[Aim]: Format the rows below, from the line with "Task: Go to previous date range arrow" up to and including the line with "Action: 630,162", as a JSON list of strings with one string per line and blank lines omitted. Leave the pictures out of your answer.

[Data excerpts]:
┄┄┄┄┄┄┄┄┄┄┄┄┄┄┄┄┄┄┄┄
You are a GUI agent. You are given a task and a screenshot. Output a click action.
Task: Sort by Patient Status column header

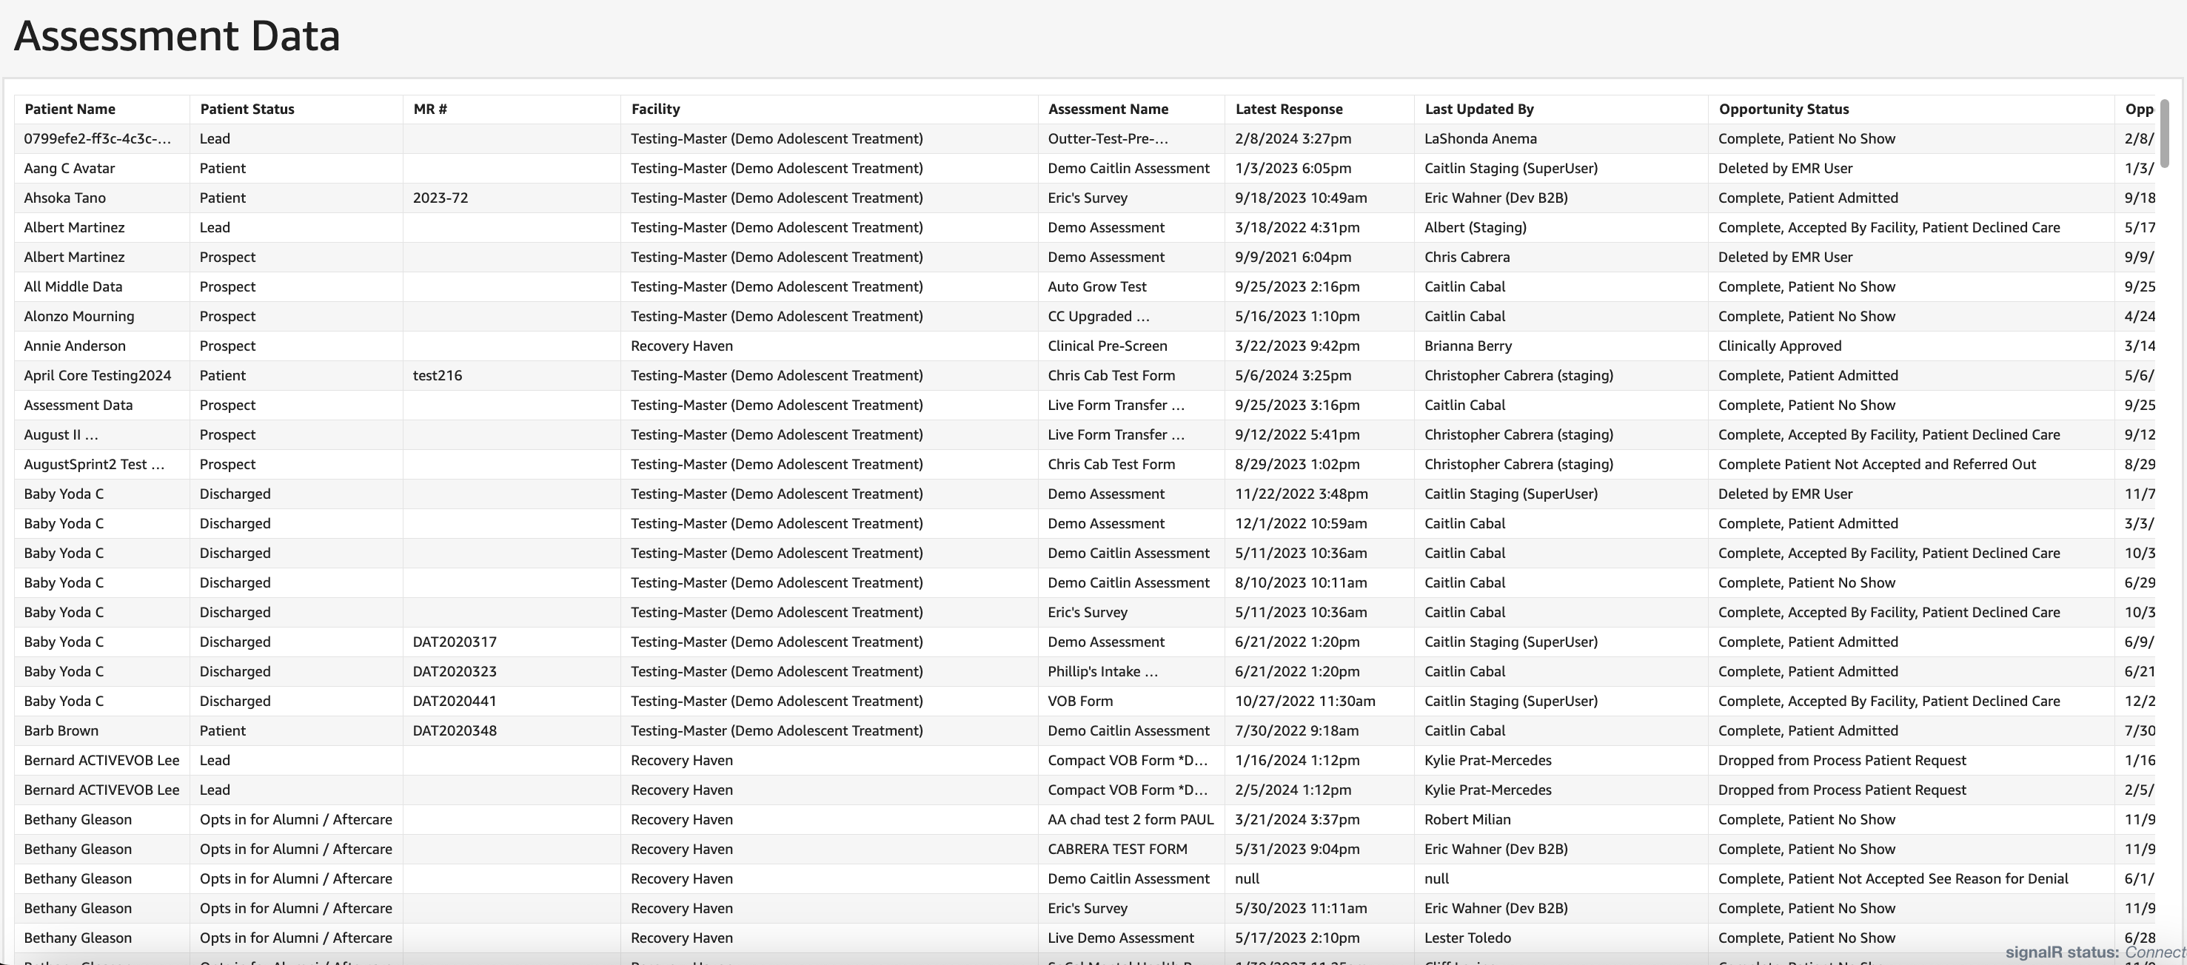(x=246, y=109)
┄┄┄┄┄┄┄┄┄┄┄┄┄┄┄┄┄┄┄┄
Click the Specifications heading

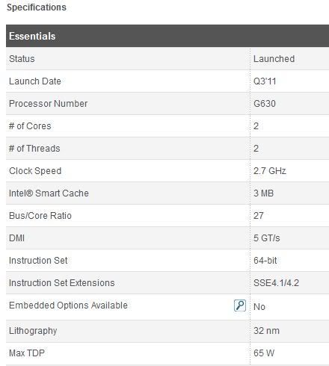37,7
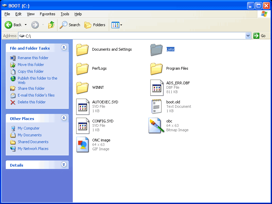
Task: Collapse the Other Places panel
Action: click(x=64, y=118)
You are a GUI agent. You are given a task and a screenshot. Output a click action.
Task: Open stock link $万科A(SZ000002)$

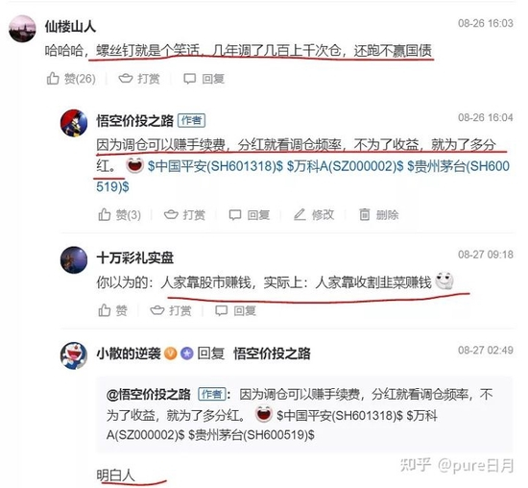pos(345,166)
┄┄┄┄┄┄┄┄┄┄┄┄┄┄┄┄┄┄┄┄
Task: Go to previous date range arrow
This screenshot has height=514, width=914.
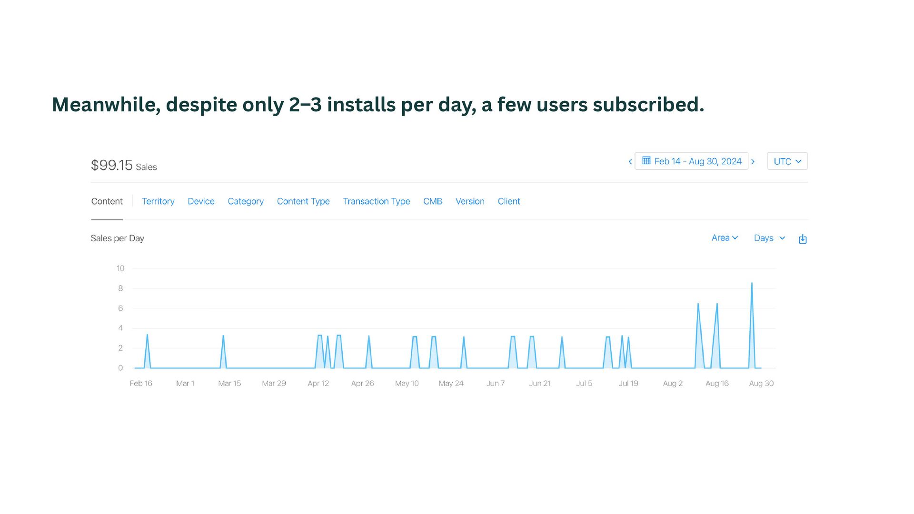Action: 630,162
┄┄┄┄┄┄┄┄┄┄┄┄┄┄┄┄┄┄┄┄
[Result of this exercise]:
[
  "Task: Go to previous date range arrow",
  "This screenshot has height=514, width=914.",
  "Action: 630,162"
]